- **YOUR ASSIGNMENT**
Output exactly the lines between the one holding "Task: Select France shots on target odds 1.22" and the last line of the data below, both of those lines included.

═════ DATA FOR THIS EXERCISE ═════

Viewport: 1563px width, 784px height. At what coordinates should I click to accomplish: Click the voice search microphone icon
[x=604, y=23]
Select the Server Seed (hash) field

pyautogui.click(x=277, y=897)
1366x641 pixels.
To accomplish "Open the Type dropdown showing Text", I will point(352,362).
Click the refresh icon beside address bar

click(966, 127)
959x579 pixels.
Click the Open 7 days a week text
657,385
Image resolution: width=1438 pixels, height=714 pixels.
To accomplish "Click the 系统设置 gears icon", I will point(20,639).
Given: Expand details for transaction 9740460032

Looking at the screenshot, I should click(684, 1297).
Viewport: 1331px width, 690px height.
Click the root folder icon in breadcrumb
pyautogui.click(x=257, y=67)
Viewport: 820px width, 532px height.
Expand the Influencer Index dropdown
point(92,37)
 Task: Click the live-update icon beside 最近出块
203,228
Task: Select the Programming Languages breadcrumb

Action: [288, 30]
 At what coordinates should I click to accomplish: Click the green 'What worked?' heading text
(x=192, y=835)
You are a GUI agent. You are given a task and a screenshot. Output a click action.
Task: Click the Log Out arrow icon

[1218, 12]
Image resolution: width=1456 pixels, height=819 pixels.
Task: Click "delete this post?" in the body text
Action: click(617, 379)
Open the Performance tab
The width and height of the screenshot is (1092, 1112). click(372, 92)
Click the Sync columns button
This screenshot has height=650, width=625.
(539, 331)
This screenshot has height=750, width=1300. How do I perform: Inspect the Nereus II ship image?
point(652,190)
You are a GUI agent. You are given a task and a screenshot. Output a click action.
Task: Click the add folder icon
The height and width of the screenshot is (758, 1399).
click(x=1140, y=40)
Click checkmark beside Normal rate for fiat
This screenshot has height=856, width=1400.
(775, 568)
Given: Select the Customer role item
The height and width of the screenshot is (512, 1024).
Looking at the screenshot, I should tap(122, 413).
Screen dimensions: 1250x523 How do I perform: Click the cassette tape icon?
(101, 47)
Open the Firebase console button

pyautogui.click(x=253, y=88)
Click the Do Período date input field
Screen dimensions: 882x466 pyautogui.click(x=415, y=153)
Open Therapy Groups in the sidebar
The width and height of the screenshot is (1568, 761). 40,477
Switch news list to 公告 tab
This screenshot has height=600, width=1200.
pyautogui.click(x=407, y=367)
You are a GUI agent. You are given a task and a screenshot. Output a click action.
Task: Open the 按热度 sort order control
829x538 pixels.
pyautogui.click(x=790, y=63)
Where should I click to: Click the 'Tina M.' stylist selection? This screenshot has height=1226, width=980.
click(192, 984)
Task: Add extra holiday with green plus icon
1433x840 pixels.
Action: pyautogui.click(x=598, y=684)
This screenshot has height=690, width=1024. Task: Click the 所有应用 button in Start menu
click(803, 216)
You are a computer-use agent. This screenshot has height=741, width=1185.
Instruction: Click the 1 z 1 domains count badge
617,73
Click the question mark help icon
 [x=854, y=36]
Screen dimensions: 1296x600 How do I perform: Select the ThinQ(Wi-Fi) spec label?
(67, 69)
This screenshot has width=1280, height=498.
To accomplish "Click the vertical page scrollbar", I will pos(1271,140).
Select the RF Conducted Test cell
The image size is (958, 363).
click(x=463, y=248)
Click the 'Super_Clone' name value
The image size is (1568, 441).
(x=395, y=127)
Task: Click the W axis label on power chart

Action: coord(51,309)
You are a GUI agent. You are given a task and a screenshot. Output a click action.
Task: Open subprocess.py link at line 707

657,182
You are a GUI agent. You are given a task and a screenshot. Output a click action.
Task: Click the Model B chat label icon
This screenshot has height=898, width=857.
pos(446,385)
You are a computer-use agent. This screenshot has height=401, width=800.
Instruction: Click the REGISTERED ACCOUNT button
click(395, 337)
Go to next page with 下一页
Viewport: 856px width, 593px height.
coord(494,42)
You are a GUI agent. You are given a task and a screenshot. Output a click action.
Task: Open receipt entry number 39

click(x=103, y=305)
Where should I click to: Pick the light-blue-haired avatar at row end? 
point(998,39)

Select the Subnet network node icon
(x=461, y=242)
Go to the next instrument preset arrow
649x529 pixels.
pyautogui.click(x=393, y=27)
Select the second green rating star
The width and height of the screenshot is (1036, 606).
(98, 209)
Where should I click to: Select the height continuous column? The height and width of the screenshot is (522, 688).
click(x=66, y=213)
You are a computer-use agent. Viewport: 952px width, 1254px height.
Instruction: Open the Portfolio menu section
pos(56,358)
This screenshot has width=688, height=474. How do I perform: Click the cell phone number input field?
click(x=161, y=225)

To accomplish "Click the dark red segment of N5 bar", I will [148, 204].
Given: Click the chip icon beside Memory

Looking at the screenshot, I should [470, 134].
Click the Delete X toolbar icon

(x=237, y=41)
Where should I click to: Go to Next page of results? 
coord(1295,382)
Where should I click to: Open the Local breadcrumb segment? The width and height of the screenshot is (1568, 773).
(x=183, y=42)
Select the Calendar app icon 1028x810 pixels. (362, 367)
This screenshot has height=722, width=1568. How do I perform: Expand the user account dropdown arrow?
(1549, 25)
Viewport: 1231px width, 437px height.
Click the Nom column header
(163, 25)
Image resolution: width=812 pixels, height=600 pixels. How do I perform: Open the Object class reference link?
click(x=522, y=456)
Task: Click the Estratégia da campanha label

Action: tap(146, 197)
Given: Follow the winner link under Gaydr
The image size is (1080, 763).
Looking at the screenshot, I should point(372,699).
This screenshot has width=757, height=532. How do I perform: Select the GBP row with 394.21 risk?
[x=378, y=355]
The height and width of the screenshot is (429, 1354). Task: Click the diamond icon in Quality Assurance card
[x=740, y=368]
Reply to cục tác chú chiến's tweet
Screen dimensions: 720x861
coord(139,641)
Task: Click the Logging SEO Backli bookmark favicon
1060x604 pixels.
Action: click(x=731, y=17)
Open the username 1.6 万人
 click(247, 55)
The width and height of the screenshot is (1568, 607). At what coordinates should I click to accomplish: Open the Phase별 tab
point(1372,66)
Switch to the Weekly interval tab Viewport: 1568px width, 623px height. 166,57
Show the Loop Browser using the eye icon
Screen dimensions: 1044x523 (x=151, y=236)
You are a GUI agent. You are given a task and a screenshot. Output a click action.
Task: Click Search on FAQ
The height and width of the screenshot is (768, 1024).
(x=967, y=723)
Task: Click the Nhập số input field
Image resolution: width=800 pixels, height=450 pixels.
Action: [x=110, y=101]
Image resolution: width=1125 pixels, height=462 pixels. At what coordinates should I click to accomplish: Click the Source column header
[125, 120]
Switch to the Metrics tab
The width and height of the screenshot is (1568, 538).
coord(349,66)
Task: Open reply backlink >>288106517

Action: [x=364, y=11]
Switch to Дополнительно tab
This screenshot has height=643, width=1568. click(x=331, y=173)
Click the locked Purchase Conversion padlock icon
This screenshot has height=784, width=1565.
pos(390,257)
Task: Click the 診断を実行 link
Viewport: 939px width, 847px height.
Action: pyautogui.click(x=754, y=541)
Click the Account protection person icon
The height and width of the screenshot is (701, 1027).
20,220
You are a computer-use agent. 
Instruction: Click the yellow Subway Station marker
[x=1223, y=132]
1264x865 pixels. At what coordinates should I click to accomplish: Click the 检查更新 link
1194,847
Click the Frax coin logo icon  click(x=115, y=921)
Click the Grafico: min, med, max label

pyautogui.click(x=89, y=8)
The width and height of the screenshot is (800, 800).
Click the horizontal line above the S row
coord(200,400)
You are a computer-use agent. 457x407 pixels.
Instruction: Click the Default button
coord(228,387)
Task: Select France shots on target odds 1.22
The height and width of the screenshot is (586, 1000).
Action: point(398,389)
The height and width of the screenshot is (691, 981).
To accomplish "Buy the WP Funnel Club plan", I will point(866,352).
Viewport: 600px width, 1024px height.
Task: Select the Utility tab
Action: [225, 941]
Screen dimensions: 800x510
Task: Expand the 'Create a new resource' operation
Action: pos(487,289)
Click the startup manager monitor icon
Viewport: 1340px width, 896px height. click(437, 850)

═════

- **RESPONSE TO THIS EXERCISE**
Task: Select France shots on target odds 1.22
The height and width of the screenshot is (586, 1000).
Action: point(398,389)
The height and width of the screenshot is (691, 981).
To accomplish "Buy the WP Funnel Club plan", I will point(866,352).
Viewport: 600px width, 1024px height.
Task: Select the Utility tab
Action: [225, 941]
Screen dimensions: 800x510
Task: Expand the 'Create a new resource' operation
Action: pos(487,289)
Click the startup manager monitor icon
Viewport: 1340px width, 896px height. click(437, 850)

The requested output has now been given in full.